Work required
Reproduce the whole of the data exactly.

Saved entries
----------

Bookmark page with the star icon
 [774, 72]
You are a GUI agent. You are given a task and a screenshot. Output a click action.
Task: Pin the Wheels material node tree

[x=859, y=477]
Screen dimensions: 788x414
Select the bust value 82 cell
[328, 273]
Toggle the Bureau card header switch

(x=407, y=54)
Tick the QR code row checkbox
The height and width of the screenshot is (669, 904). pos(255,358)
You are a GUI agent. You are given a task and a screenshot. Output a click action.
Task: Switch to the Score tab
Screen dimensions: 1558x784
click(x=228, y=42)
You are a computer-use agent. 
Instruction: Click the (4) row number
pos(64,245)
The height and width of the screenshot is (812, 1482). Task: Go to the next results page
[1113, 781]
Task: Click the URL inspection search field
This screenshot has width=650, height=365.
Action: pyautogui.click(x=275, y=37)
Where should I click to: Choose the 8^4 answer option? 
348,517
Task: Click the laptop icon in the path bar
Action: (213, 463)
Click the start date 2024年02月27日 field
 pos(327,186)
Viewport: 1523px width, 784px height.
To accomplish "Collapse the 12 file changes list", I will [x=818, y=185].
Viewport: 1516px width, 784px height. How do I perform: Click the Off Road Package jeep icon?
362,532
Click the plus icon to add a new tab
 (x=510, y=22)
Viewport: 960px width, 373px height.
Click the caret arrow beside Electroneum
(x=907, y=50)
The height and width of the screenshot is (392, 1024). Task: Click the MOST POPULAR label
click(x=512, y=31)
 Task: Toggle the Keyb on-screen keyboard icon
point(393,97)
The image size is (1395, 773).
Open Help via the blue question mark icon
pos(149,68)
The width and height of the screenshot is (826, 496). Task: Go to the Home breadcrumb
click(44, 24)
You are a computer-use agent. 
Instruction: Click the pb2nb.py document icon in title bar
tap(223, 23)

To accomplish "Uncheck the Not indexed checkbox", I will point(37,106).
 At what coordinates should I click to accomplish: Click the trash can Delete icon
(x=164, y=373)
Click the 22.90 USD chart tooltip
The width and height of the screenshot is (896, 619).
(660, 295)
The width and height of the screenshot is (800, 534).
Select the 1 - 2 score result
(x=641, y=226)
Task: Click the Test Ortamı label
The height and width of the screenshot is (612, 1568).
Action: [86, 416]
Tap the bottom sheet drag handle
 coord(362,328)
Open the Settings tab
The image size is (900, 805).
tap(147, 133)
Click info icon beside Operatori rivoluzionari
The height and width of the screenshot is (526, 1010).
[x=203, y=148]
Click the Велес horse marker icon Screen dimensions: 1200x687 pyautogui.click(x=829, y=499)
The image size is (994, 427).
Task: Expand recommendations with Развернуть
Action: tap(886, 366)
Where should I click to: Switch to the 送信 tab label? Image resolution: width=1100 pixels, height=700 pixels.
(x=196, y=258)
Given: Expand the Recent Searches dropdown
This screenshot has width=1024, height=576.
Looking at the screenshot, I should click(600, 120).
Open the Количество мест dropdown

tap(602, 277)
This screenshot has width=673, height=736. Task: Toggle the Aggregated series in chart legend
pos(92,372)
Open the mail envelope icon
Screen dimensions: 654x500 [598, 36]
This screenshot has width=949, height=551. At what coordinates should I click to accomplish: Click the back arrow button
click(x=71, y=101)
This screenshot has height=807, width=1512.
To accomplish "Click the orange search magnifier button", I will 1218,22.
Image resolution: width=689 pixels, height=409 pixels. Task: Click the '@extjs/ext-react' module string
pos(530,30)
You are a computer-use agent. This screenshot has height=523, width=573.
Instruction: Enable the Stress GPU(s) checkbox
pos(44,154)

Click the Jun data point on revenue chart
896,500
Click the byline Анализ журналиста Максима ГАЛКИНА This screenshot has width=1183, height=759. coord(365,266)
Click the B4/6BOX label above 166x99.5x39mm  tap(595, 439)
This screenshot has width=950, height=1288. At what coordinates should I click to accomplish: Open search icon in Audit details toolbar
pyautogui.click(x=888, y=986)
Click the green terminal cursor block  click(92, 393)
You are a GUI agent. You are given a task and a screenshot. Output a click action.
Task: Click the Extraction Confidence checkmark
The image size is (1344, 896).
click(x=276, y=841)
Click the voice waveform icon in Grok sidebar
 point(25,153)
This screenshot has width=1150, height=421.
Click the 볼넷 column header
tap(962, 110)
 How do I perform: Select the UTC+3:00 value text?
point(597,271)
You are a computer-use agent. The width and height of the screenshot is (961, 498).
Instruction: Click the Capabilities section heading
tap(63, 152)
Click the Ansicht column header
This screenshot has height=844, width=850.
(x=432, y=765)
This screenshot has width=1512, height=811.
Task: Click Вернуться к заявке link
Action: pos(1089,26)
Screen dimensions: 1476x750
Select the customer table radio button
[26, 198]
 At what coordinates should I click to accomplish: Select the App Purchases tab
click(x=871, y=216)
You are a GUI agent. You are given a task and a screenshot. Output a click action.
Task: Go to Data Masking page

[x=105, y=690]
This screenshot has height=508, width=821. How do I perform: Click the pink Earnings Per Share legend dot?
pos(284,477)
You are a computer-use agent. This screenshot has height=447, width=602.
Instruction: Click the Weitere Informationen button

----------

Answer box
Bookmark page with the star icon
 [774, 72]
You are a GUI agent. You are given a task and a screenshot. Output a click action.
Task: Pin the Wheels material node tree

[x=859, y=477]
Screen dimensions: 788x414
Select the bust value 82 cell
[328, 273]
Toggle the Bureau card header switch

(x=407, y=54)
Tick the QR code row checkbox
The height and width of the screenshot is (669, 904). pos(255,358)
You are a GUI agent. You are given a task and a screenshot. Output a click action.
Task: Switch to the Score tab
Screen dimensions: 1558x784
click(x=228, y=42)
You are a computer-use agent. 
Instruction: Click the (4) row number
pos(64,245)
The height and width of the screenshot is (812, 1482). Task: Go to the next results page
[1113, 781]
Task: Click the URL inspection search field
This screenshot has width=650, height=365.
Action: pyautogui.click(x=275, y=37)
Where should I click to: Choose the 8^4 answer option? 
348,517
Task: Click the laptop icon in the path bar
Action: (213, 463)
Click the start date 2024年02月27日 field
 pos(327,186)
Viewport: 1523px width, 784px height.
To accomplish "Collapse the 12 file changes list", I will [x=818, y=185].
Viewport: 1516px width, 784px height. How do I perform: Click the Off Road Package jeep icon?
362,532
Click the plus icon to add a new tab
 (x=510, y=22)
Viewport: 960px width, 373px height.
Click the caret arrow beside Electroneum
(x=907, y=50)
The height and width of the screenshot is (392, 1024). Task: Click the MOST POPULAR label
click(x=512, y=31)
 Task: Toggle the Keyb on-screen keyboard icon
point(393,97)
The image size is (1395, 773).
Open Help via the blue question mark icon
pos(149,68)
The width and height of the screenshot is (826, 496). Task: Go to the Home breadcrumb
click(44, 24)
You are a computer-use agent. 
Instruction: Click the pb2nb.py document icon in title bar
tap(223, 23)

To accomplish "Uncheck the Not indexed checkbox", I will point(37,106).
 At what coordinates should I click to accomplish: Click the trash can Delete icon
(x=164, y=373)
Click the 22.90 USD chart tooltip
The width and height of the screenshot is (896, 619).
(660, 295)
The width and height of the screenshot is (800, 534).
Select the 1 - 2 score result
(x=641, y=226)
Task: Click the Test Ortamı label
The height and width of the screenshot is (612, 1568).
Action: [86, 416]
Tap the bottom sheet drag handle
 coord(362,328)
Open the Settings tab
The image size is (900, 805).
tap(147, 133)
Click info icon beside Operatori rivoluzionari
The height and width of the screenshot is (526, 1010).
[x=203, y=148]
Click the Велес horse marker icon Screen dimensions: 1200x687 pyautogui.click(x=829, y=499)
The image size is (994, 427).
Task: Expand recommendations with Развернуть
Action: tap(886, 366)
Where should I click to: Switch to the 送信 tab label? Image resolution: width=1100 pixels, height=700 pixels.
(x=196, y=258)
Given: Expand the Recent Searches dropdown
This screenshot has width=1024, height=576.
Looking at the screenshot, I should click(600, 120).
Open the Количество мест dropdown

tap(602, 277)
This screenshot has width=673, height=736. Task: Toggle the Aggregated series in chart legend
pos(92,372)
Open the mail envelope icon
Screen dimensions: 654x500 [598, 36]
This screenshot has width=949, height=551. At what coordinates should I click to accomplish: Click the back arrow button
click(x=71, y=101)
This screenshot has height=807, width=1512.
To accomplish "Click the orange search magnifier button", I will 1218,22.
Image resolution: width=689 pixels, height=409 pixels. Task: Click the '@extjs/ext-react' module string
pos(530,30)
You are a computer-use agent. This screenshot has height=523, width=573.
Instruction: Enable the Stress GPU(s) checkbox
pos(44,154)

Click the Jun data point on revenue chart
896,500
Click the byline Анализ журналиста Максима ГАЛКИНА This screenshot has width=1183, height=759. coord(365,266)
Click the B4/6BOX label above 166x99.5x39mm  tap(595, 439)
This screenshot has width=950, height=1288. At what coordinates should I click to accomplish: Open search icon in Audit details toolbar
pyautogui.click(x=888, y=986)
Click the green terminal cursor block  click(92, 393)
You are a GUI agent. You are given a task and a screenshot. Output a click action.
Task: Click the Extraction Confidence checkmark
The image size is (1344, 896).
click(x=276, y=841)
Click the voice waveform icon in Grok sidebar
 point(25,153)
This screenshot has width=1150, height=421.
Click the 볼넷 column header
tap(962, 110)
 How do I perform: Select the UTC+3:00 value text?
point(597,271)
You are a computer-use agent. The width and height of the screenshot is (961, 498).
Instruction: Click the Capabilities section heading
tap(63, 152)
Click the Ansicht column header
This screenshot has height=844, width=850.
(x=432, y=765)
This screenshot has width=1512, height=811.
Task: Click Вернуться к заявке link
Action: pos(1089,26)
Screen dimensions: 1476x750
Select the customer table radio button
[26, 198]
 At what coordinates should I click to accomplish: Select the App Purchases tab
click(x=871, y=216)
You are a GUI agent. You are given a task and a screenshot. Output a click action.
Task: Go to Data Masking page

[x=105, y=690]
This screenshot has height=508, width=821. How do I perform: Click the pink Earnings Per Share legend dot?
pos(284,477)
You are a computer-use agent. This screenshot has height=447, width=602.
Instruction: Click the Weitere Informationen button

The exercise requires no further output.